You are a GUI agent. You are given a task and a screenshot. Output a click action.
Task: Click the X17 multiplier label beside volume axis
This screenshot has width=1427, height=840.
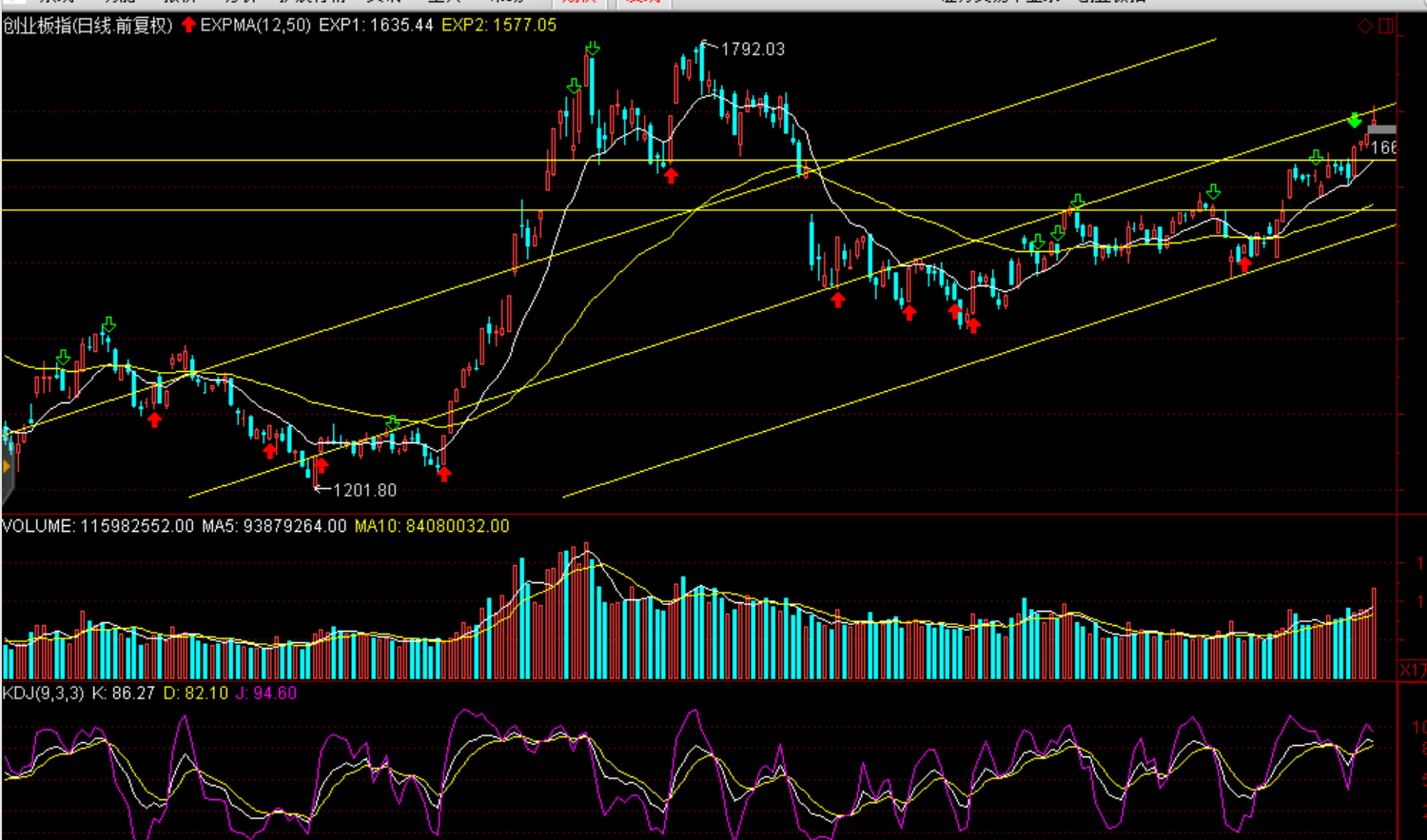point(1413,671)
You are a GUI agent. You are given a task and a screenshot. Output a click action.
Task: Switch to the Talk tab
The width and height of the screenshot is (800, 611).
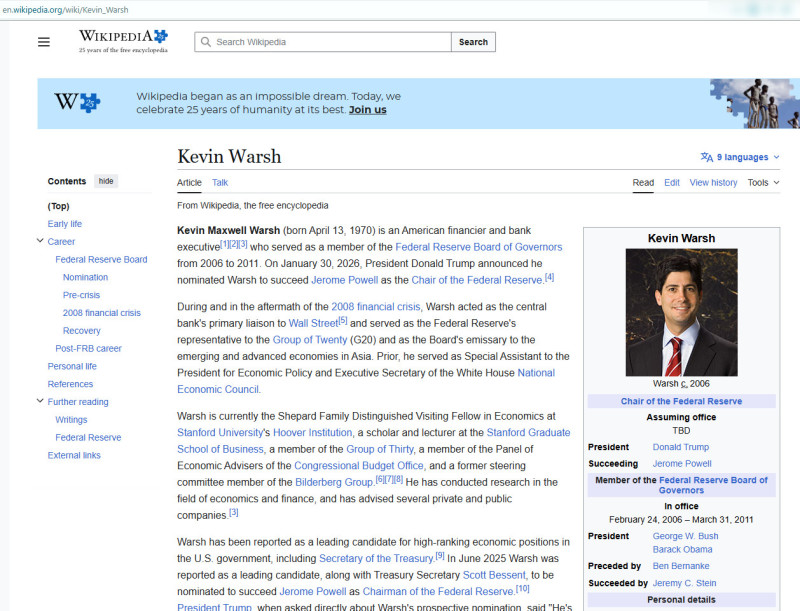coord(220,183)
- - - - - - -
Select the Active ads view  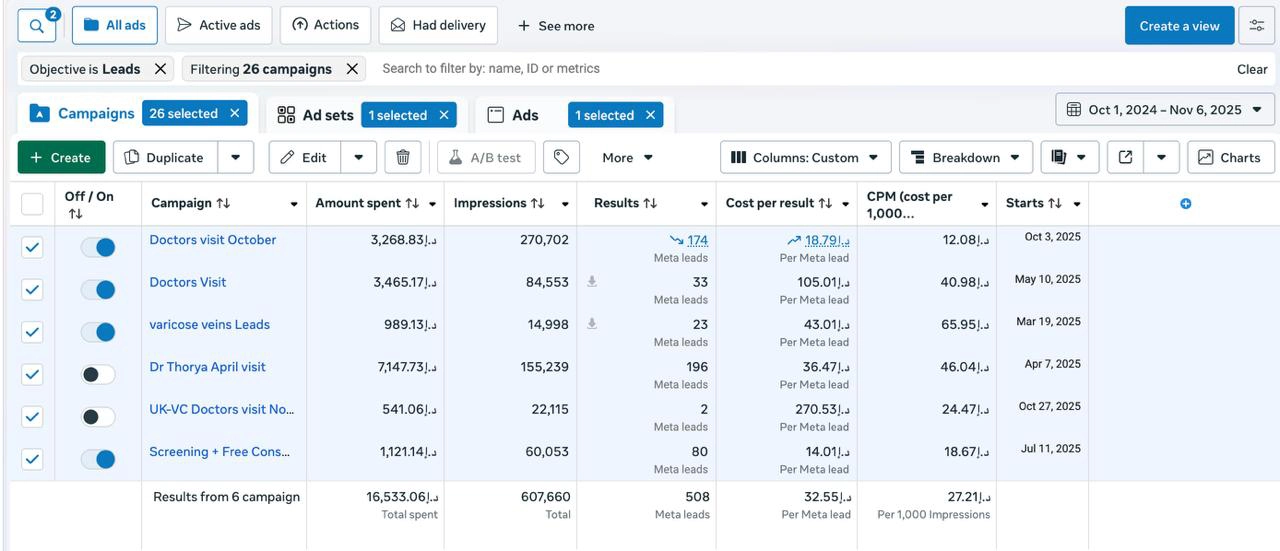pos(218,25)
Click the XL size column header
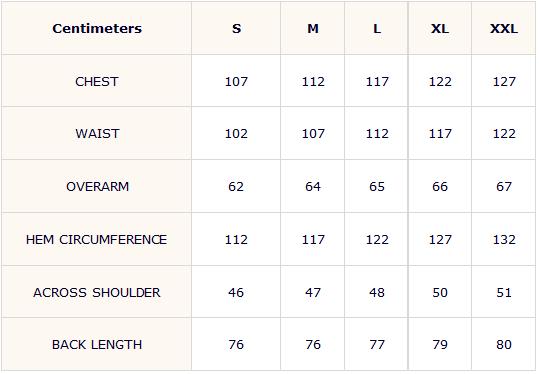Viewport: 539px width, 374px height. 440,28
- - - - - - -
### [EXERCISE]
Gather every line from the records above that contains the word "screenshot", and copy each of those lines in full.

### [RIGHT ANSWER]
You are a GUI agent. You are given a task and a screenshot. Output a click action.
This screenshot has width=1427, height=840.
You are a GUI agent. You are given a task and a screenshot. Output a click action.
The width and height of the screenshot is (800, 611).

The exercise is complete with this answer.